• _Exercise task_:
Please write the next part of the passage below on Merleau-Ponty's account of perception, picking up after its final quotation.

• _Extracted text_:
This crisis in science according to Merleau-Ponty can only be ended if we break with our objectifying stance towards the world and return to our perceptive life, our original openness towards the world . In perceptual life the world is never fully given to us as an object outside of us, we are situated in and involved with it. The perceptual world always retains a certain ambiguity and openness. This ambiguity of the perceptual world becomes apparent in for example the way we perceive objects. We perceive the unity of an object not through an intellectual reconstruction of it, rather it is the result of our practical engagement with the world. We know that a building we see has a backside not through reflection, but because we can move around it and can therefore anticipate it. Breaking with the objectifying stance towards the world reveals the importance of our body in the perceptual process, Merleau-Ponty explains this:
“The perceptual synthesis thus must be accomplished by the subject, which can both delimit certain perspectival aspects in the objects, the only ones actually given, and at the same time go beyond them. This subject, which takes a point of view, is my body as the field of perception and action.”
Perception necessarily has this perspectival aspect; phenomena are never fully given but always present themselves in a kind of partial way. Merleau-Ponty calls this the paradox of immanence and transcendence in perception:
“Immanence, because the perceived object cannot be foreign to him who perceives; transcendence, because it always contains something more than what is actually given.”

• _Data_:
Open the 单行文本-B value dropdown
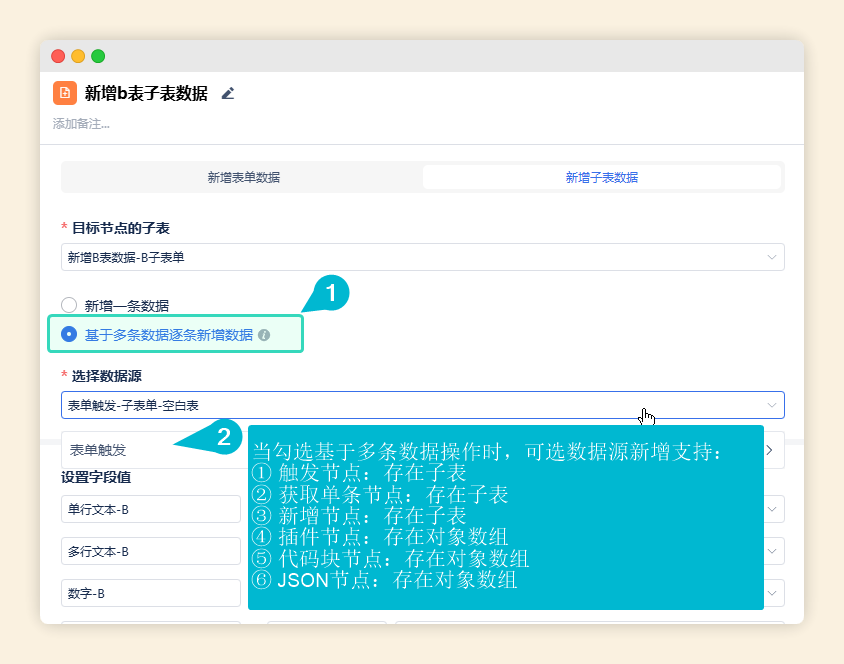 pyautogui.click(x=771, y=509)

• _Answer for the task_:
But while the objects I perceive can be both present as well as absent in my perceptual life, my body as a point of view from which I perceive the things in the world is an always present companion that remains hidden in the background. It is the continuous presence of my body that constitutes my subjectivity in relation to the changing environment of my perceptual world. In Merleau-Ponty’s view the perceiving subject does not precede the perceived environment, it comes into being in the recognition of the perceptual world. The perceiving subject constitutes its environment as a surrounding world but at the same time can only experience itself in relation to this surrounding world. Merleau-Ponty therefore rather speaks of ‘being towards the world’ instead of speaking about the subject and the world as two separate domains . Only from this primordial unity it becomes possible differentiate a subject and its environment.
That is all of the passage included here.